С людьми, потерявшими близких в день взрыва на станции метро "Автозаводская", специальный корреспондент Ъ ВАЛЕРИЙ Ъ-ПАНЮШКИН провел три дня. В оперативном штабе, в морге и на кладбище. И вот что: опознание и похороны становятся с каждым разом все более рутинной работой. Просто еще одной обязанностью властей. Мы начинаем привыкать.
Когда в Москве в Печатниках четыре года назад взорвали первый дом, журналистов еще пускали прямо на завалы. И там я познакомился с молодым спасателем, который обложил меня матом за то, что я разгуливал под висевшей на уровне седьмого этажа и на одной проволоке державшейся бетонной плитой. А потом мы разговорились и я спросил:
— Почему ты делаешь эту работу?
Тогда еще совсем не казалось, что терактов будет много и всем так или иначе придется делать эту работу. Тогда казалось, что работа спасателя необязательна. Я спросил:
— Почему ты делаешь эту работу?
— Потому что, пока я спасаю чужих детей, у меня есть уверенность, что кто-нибудь обязательно спасет моих, если меня не будет рядом.
Они довольно патетические люди, эти спасатели. Но было понятно, что этот парень относится к своей работе как к примитивной магии, у него двое детей, и он действительно верит, что пока спасаешь чужих, свои — в волшебной безопасности.
Когда взорвался вагон в метро "Автозаводская", меня уже никуда не пускали. Я понимаю. Государство и город пресекают истерику, которая возникла бы, если бы все люди вместо обычной жизни видели бы каждую неделю на экранах, как выглядят фрагменты тел.
Истерика и так возникла, и тоже на уровне примитивной магии. Чтобы защитить себя и своих близких, какие-то люди в Петербурге убили таджикскую девочку. Тот давешний спасатель хотел спасать чужих детей, чтобы волшебным образом оградить своих детей от опасности. А эти люди в Питере, чтобы оборониться от опасности, убили чужого ребенка. Вы уж сами решайте, какой способ лучше.

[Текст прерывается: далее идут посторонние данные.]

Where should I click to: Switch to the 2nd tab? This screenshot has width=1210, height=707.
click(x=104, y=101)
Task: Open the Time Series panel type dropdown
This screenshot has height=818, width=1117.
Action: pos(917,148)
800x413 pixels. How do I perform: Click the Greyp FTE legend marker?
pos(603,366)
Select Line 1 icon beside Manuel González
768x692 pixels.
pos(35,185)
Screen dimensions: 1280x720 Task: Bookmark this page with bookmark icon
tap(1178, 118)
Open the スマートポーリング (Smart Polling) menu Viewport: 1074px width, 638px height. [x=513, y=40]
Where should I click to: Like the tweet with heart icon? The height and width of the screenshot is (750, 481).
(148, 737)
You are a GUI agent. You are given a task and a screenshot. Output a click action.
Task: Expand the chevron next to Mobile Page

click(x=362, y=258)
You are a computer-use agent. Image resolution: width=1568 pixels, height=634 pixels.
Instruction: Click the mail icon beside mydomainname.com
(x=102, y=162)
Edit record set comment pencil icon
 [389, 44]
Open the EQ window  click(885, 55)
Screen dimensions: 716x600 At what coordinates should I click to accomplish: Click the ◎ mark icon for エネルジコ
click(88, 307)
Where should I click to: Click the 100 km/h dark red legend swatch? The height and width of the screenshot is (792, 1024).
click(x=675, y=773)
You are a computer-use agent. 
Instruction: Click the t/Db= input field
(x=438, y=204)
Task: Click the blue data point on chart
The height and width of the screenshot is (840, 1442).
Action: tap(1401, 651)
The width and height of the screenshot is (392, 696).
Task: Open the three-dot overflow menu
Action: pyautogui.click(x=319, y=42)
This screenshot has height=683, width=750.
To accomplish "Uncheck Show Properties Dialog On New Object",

Выходные после взрыва в метро я провел у дверей Лефортовского морга. Там выходил человек и зачитывал список найденных на месте взрыва документов. В числе прочих документов был школьный дневник. Многие люди, стоявшие у дверей морга, не нашли в списке фамилий потерянных близких. Их посылали в прокуратуру, где следователи помогали им составить перечень цепочек, колец и других мелких предметов, по которым можно опознать обезображенные до неузнаваемости тела или фрагменты тел.
Эти люди стояли там, у дверей морга, часами. И им не нравилось, что я журналист и что стою рядом с ними. Я понимаю. Когда гибнут близкие, совсем не хочется, чтобы это становилось достоянием общественного любопытства.
Но вот в воскресенье пополудни я пришел домой. Мой пятнадцатилетний сын смотрел по телевизору КВН. Я понимаю, что мы с сыном по-разному смотрели на жизнь в тот день, потому что я только что приехал из морга, а у него был просто выходной день, почти такой же, как другие выходные дни. Но я ему сказал:
— Переключи, пожалуйста.
— Почему это?! — мальчик хотел было обидеться, ибо пятнадцатилетние молодые люди в каждом слове готовы усмотреть личное оскорбление. Но потом он посмотрел на меня, сообразил, что два дня назад в метро был теракт и погибли люди, и переключил канал.
По другому каналу шла программа "Аншлаг-Аншлаг". Юридически все было правильно. Официальный траур был назначен на понедельник. Юридически в воскресенье можно было показывать развлекательные программы, и их показывали. И смотрели, стало быть.
Потому что жизнь ведь продолжается, одни люди умирают, другие женятся, веселятся, влюбляются, ссорятся. Но одно дело "умирают", другое дело — "погибают". И если мы можем веселиться через день после того, как погибли люди, значит, мы сами объявили вокруг себя войну — только в военное время можно одновременно веселиться и знать, что вчера погибли люди.
Если вокруг нас война и никто не знает, когда она закончится, то рано или поздно очередь дойдет и до нас. И поэтому я предлагаю ни за что не соглашаться, что вокруг нас война.
Это только в военное время похороны погибших и попечение о вдовах и сиротах — рутинная обязанность государства. В мирное время каждый приличный человек считает своим долгом вдовам и сиротам помогать. То есть если мы им не поможем и сделаем вид, будто их нет и их беда нас не касается, значит, мирное время закончилось. Оно что, закончилось?